« La Bibliothèque nationale de France (BnF) est l’un des organismes responsables du dépôt légal en vertu de l’article L. 132-3 du Code du patrimoine. Elle a ainsi pour mission la collecte et la conservation des documents soumis à l’obligation de dépôt légal, la constitution et la diffusion de bibliographies nationales ainsi que la mise en consultation de ces documents dans un cadre strictement défini.
Les documents soumis à l’obligation de dépôt légal sont définis par la loi. Ainsi, le Code du patrimoine dispose en son article L. 131-2 que « les documents imprimés, graphiques, photographiques, sonores, audiovisuels, multimédias, quel que soit leur procédé technique de production, d’édition ou de diffusion, font l’objet d’un dépôt obligatoire, dénommé dépôt légal, dès lors qu’ils sont mis à la disposition d’un public. […] Les logiciels et les bases de données sont soumis à l’obligation de dépôt légal dès lors qu’ils sont mis à la disposition d’un public par la diffusion d’un support matériel, quelle que soit la nature de ce support. Sont également soumis au dépôt légal, les signes, signaux, écrits, images, sons ou messages de toute nature faisant l’objet d’une communication au public par voie électronique ».

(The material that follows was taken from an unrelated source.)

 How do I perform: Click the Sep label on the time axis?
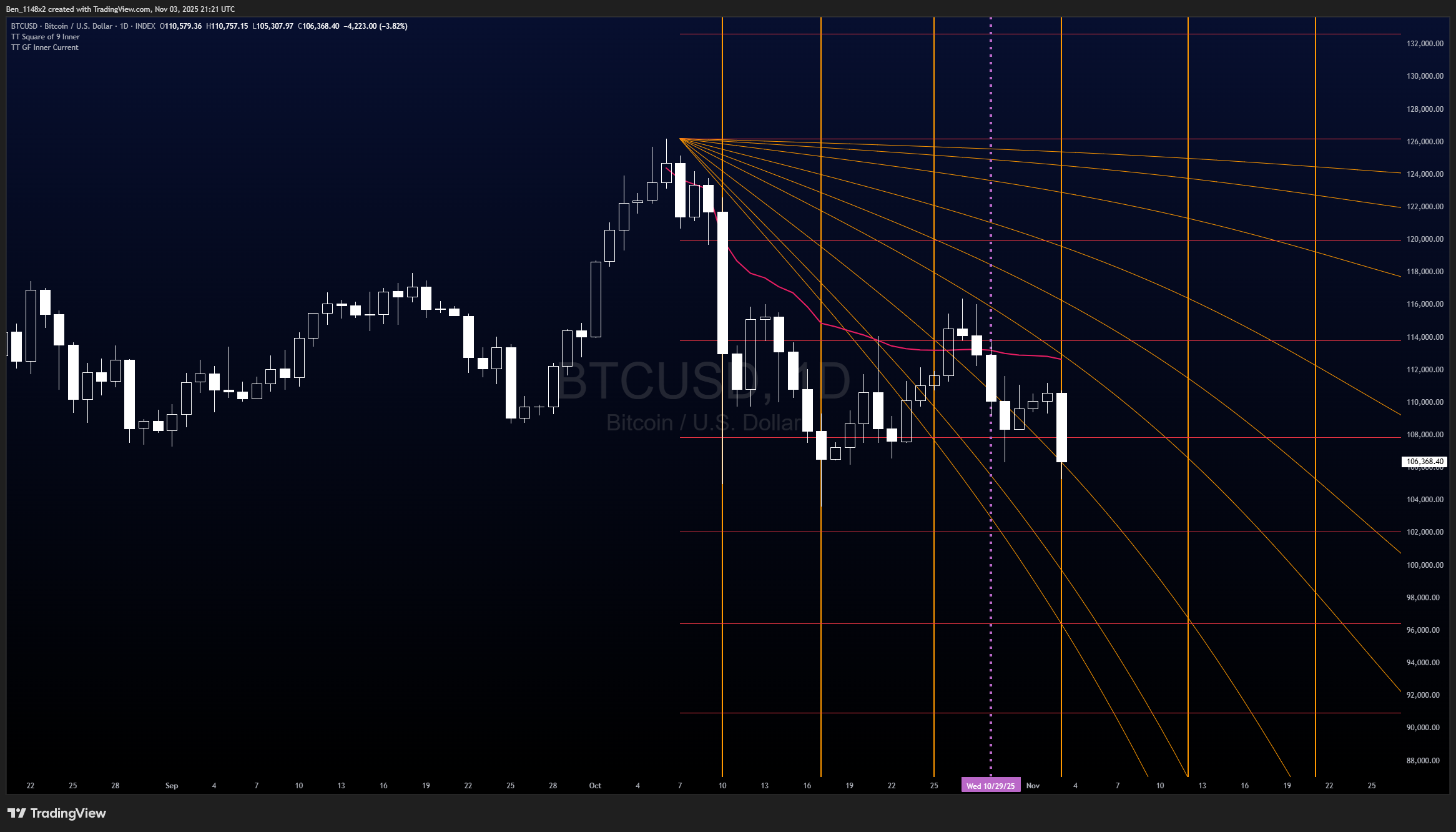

Pour accomplir la mission patrimoniale qui leur est confiée, les organismes en charge du dépôt légal bénéficient d’exceptions au droit d’auteur et aux aux droits voisins
Ces exceptions permettent aux organismes dépositaires d’une part de reproduire les documents déposés au titre du dépôt légal. La reproduction de ces documents permet de garantir leur conservation et la pérennisation de leur communication au public car elle constitue un palliatif aux problèmes liés à la dégradation de leur supports et à l’obsolescence technique et logicielle de leurs moyens de lecture.
Ces exceptions permettent d’autre part aux organismes dépositaires d’assurer une communication des documents déposés à un public de chercheurs dûment accrédité.
Or depuis plusieurs années, l’évolution des technologies, et en particulier les techniques nouvelles visant à protéger les logiciels, bases de données, phonogrammes, vidéogrammes et documents multimédias de copies frauduleuses au regard des droits de propriété intellectuelle, rendent la mission incombant à la BnF au titre du dépôt légal de plus en plus difficile à mettre en œuvre.
En effet, les titulaires de droits de propriété intellectuelle sur ces documents y ont intégré des systèmes anti-copie pour empêcher toute reproduction illicite de ceux-ci. Ces systèmes, appelés « Mesures Techniques de Protection » (MTP) ou « Digital Rights Management » (DRM), font obstacle à l’accomplissement par la BnF des missions dont elle a la charge dans le cadre du dépôt légal.
Pour éviter ce problème, les articles R. 132-14, R. 132-22 et R. 132-23-1 II du Code du patrimoine disposent que les documents déposés doivent être accompagnés des «mots de passe et le cas échéant des clés d’accès aux documents protégés». Cependant, dans la pratique, ces dispositions s’avèrent insuffisantes et ne permettent pas toujours de garantir à la BnF la jouissance des exceptions aux droits de propriété intellectuelle dont elle bénéficie.
L’Hadopi a une mission de régulation et de veille dans le domaine des mesures techniques de protection. Dans ce cadre, l’article L. 331-31 du Code de la propriété intellectuelle dispose qu’elle « veille [également] à ce que la mise en œuvre des mesures techniques de protection n’ait pas pour effet de priver les personnes bénéficiaires de l’exception de reproduction à des fins de collecte, de conservation et de consultation sur place mentionnée au 2° de l’article L. 132-4 et aux articles L. 132-5 et L. 132-6 du code du patrimoine ».
Par sa saisine, la BnF demande à l'Hadopi de lui garantir le bénéfice de ses exceptions aux droits de propriété intellectuelle prévues par le code du patrimoine en publiant un avis qui concernerait l’ensemble des documents soumis à l’obligation de dépôt légal à la BnF (quelle que soit la nature et le mode de diffusion desdits documents, sur support ou en ligne) et qui imposerait aux déposants, dans les cas où aucune autre solution n’aura été trouvée en accord avec ceux-ci, de lui fournir une version spécifique non protégée des documents, lorsque les MTP portent atteinte à leur conservation et à leur consultation dans le cadre du dépôt légal.»